Running jobs become zombie jobs

After all nodes in a PBS cluster suddenly lost power and were restarted, jobs that were previously in the R state (i.e., running jobs) in the queue remained in the R state after the cluster recovered. However, the compute nodes no longer had any associated processes, rendering them zombie jobs. Checking mom_logs shows a failure to read the .JB file or no job information. How should I address this? This jobs occupied my node resources, preventing subsequent jobs from running. They should continue running or exit with failure, freeing resources for subsequent queued jobs to execute

If I don’t check and address this, I can’t handle it in time., causing subsequent queued jobs to remain unrunnable.

Some content in mom_logs:
;0001;pbs_mom;Svr;pbs_mom;proc_get btime, fscanf failed. ERR : Inappropriate ioctl for device

;0001;pbs_mom;Svr;pbs_mom;job_recov_fs, error reading fixed portion of /var/spool/pbs/mom_priv/jobs/3001.vm002.JB

There are many layers of the os/hpc/applicaiton/services stack that needs to be loaded when the system is booted after power is restored.

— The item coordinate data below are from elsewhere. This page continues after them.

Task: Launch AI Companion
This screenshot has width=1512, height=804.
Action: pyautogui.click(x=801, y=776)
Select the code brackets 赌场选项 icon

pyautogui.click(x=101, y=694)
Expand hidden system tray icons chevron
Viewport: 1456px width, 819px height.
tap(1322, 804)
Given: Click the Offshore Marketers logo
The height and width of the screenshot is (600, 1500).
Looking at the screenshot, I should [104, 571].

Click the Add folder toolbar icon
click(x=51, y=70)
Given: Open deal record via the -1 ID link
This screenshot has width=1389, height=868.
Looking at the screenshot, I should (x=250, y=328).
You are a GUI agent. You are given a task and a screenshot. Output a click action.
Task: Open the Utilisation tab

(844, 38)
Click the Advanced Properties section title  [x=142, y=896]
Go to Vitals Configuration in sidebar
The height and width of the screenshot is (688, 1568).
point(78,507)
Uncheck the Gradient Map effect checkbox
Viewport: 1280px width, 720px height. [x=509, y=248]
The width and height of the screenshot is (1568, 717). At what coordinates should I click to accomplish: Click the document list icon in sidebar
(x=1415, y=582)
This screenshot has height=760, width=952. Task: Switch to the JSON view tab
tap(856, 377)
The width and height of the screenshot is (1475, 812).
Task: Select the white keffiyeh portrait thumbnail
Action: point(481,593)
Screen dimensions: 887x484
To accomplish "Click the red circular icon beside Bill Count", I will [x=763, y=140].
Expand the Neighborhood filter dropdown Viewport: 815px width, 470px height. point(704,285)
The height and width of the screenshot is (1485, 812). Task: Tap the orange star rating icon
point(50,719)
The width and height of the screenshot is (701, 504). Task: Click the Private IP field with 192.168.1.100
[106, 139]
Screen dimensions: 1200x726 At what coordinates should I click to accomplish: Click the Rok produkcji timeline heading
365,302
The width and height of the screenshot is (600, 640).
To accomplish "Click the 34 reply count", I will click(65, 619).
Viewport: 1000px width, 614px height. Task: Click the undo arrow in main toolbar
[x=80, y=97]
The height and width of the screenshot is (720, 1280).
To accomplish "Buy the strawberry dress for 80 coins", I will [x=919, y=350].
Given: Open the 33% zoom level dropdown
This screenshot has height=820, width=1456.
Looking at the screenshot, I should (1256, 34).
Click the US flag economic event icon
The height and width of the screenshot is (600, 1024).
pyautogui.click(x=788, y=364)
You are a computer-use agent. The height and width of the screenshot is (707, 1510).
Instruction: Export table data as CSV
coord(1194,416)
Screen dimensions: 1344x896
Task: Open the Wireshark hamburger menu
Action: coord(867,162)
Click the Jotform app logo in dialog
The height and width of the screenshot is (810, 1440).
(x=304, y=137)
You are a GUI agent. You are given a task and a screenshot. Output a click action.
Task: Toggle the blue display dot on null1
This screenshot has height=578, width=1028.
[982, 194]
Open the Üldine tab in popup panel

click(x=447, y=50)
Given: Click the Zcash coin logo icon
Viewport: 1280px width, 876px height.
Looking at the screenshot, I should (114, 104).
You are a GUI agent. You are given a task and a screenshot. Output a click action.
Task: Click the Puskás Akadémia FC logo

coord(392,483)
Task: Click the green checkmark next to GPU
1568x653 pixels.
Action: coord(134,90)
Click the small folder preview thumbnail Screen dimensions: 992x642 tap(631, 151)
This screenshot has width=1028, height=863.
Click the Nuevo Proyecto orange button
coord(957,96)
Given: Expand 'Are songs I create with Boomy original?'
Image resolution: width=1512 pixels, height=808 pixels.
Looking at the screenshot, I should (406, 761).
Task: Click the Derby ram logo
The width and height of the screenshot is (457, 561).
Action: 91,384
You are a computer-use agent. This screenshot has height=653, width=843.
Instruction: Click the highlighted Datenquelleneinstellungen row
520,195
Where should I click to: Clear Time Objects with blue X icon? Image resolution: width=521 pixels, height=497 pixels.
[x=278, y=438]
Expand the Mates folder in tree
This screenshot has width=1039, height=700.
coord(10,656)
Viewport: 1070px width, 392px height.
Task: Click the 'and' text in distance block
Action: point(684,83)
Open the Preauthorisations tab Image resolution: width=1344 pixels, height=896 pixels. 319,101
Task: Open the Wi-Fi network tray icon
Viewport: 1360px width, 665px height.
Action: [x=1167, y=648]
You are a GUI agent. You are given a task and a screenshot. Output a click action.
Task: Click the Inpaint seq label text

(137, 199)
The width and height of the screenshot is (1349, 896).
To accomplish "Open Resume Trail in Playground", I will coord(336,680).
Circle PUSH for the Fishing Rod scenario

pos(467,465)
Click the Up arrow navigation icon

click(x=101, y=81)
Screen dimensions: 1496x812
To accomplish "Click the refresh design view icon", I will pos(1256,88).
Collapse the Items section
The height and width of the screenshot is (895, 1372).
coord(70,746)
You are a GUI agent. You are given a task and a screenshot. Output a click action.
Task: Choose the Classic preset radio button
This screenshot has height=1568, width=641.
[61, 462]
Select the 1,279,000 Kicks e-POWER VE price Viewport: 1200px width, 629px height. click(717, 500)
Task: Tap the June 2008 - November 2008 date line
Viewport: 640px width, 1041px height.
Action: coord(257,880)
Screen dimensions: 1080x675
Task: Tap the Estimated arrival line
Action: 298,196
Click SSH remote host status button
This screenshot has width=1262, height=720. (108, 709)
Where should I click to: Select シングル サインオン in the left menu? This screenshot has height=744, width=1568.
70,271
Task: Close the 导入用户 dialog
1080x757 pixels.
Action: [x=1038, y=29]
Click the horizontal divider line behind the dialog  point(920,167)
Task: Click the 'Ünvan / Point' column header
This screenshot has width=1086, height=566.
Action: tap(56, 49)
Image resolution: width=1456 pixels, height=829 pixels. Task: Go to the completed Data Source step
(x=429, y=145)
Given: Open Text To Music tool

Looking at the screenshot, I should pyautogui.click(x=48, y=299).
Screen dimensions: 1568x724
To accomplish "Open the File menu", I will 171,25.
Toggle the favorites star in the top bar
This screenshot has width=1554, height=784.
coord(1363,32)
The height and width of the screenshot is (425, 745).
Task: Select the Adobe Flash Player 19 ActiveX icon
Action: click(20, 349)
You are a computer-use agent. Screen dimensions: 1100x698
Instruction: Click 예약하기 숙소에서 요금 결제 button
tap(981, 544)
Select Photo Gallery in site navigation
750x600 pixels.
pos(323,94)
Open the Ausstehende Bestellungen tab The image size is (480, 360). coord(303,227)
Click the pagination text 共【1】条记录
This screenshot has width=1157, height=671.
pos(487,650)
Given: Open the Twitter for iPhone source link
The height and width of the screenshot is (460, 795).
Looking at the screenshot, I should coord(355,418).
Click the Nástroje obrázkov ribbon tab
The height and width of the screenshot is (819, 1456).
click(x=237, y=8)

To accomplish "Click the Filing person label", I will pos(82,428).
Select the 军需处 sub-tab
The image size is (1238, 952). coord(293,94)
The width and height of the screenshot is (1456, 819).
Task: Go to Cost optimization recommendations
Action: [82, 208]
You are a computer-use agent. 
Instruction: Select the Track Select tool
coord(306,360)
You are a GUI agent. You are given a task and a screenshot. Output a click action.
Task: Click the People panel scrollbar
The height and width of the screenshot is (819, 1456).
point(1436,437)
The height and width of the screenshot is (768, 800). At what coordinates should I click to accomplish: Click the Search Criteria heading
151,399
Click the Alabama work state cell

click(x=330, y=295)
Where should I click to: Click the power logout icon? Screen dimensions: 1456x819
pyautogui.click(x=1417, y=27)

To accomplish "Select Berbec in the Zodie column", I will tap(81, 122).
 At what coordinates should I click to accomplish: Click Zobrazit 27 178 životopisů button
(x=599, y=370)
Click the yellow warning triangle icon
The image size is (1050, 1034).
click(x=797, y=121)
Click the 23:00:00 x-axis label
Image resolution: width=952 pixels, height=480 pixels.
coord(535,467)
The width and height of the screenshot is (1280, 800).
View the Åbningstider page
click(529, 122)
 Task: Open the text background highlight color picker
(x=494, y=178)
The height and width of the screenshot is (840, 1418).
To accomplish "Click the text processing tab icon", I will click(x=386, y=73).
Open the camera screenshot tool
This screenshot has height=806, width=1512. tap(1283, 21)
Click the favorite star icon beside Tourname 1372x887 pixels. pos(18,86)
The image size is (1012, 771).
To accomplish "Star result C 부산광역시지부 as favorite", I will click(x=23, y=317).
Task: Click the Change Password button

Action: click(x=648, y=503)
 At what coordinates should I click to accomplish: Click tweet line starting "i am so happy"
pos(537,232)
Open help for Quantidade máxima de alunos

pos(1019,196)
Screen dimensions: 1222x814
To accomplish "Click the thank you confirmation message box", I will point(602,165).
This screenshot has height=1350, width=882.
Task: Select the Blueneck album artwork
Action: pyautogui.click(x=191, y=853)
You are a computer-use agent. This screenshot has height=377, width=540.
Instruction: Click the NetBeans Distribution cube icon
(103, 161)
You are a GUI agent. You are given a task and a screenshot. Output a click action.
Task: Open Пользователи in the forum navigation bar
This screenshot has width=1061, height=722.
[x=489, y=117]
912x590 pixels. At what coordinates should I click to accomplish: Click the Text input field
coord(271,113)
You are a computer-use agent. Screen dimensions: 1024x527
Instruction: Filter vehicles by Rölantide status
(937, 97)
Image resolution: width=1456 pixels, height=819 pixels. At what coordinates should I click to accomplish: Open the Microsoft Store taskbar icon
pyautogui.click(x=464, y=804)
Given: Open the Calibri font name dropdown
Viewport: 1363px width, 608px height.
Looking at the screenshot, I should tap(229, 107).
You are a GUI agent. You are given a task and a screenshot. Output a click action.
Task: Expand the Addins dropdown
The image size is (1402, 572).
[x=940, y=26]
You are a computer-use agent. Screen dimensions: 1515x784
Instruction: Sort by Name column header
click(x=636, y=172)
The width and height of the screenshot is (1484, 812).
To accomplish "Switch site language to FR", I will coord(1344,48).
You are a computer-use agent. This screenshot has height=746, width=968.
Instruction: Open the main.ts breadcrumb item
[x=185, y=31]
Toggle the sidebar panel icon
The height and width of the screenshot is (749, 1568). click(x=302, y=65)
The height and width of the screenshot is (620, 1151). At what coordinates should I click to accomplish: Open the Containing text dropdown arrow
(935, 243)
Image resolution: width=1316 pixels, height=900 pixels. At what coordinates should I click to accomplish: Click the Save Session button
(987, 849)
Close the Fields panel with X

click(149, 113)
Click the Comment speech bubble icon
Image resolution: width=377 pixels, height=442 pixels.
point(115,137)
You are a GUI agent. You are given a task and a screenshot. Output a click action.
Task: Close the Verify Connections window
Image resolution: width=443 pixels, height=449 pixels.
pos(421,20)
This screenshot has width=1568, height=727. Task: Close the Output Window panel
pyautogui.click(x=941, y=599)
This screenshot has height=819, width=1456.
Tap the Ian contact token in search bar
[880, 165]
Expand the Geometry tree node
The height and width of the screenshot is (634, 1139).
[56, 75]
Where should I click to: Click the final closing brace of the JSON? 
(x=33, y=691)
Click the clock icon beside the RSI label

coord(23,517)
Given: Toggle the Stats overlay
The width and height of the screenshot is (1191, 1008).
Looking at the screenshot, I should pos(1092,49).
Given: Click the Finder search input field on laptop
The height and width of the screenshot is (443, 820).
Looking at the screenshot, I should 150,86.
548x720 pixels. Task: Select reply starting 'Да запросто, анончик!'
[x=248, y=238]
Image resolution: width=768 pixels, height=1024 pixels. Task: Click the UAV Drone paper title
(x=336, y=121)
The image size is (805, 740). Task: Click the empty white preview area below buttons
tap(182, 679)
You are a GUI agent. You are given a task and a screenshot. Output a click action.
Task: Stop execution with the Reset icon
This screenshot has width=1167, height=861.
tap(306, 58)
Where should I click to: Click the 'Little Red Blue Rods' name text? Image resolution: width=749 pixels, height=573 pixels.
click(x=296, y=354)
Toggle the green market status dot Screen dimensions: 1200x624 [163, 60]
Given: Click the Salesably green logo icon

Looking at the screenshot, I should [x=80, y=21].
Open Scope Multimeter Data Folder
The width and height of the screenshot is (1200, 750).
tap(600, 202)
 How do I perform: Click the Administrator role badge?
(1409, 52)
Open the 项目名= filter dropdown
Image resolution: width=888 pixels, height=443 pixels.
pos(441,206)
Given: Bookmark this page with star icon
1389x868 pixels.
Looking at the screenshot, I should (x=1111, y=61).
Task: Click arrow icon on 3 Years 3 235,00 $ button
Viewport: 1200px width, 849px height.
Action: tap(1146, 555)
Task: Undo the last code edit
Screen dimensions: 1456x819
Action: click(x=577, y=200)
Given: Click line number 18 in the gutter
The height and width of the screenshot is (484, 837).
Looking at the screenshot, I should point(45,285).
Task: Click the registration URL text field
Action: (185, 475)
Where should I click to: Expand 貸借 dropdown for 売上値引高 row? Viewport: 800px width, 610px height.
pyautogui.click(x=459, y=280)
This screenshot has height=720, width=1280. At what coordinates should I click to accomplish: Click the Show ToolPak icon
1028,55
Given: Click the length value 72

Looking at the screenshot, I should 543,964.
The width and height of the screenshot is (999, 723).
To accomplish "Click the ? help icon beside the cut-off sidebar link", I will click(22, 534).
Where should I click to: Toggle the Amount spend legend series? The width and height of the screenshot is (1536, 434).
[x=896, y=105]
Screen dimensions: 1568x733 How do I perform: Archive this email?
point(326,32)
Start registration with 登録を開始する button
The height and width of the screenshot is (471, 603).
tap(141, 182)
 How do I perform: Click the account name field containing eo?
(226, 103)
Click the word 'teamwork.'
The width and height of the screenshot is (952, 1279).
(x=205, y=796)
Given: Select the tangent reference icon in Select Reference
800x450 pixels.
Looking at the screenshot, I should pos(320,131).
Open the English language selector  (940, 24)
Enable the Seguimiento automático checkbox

Also, the PBS Server and PBS nodes should boot up in the same state/order that it was before to run the jobs that are in the queued state. When a node is rebooted, the processes connected to the job are lost, here both server and node had power interuption.

Checking mom_logs shows a failure to read the .JB file or no job information. How should I address this?

>> PBS Server had this job information in its database while there was power interrupt , the state of the jobs (info) were stored. When the server came back to life, jobs were recovered . The .jb files were corrupted or lost hence or not accessible on the compute nodes, hence the job remain stuck on the server ( you can qdel/qdel -Wforce these jobs, otherwise, the server would think the nodes are running these jobs, as there was no proper cleanup or exit of these jobs, also these nodes might not be available to run other jobs with this situation at hand).

Hope this helps

How do I resume the running jobs after all nodes are restarted?

These are the options

  1. qrerun the job
  2. delete job and resubmit it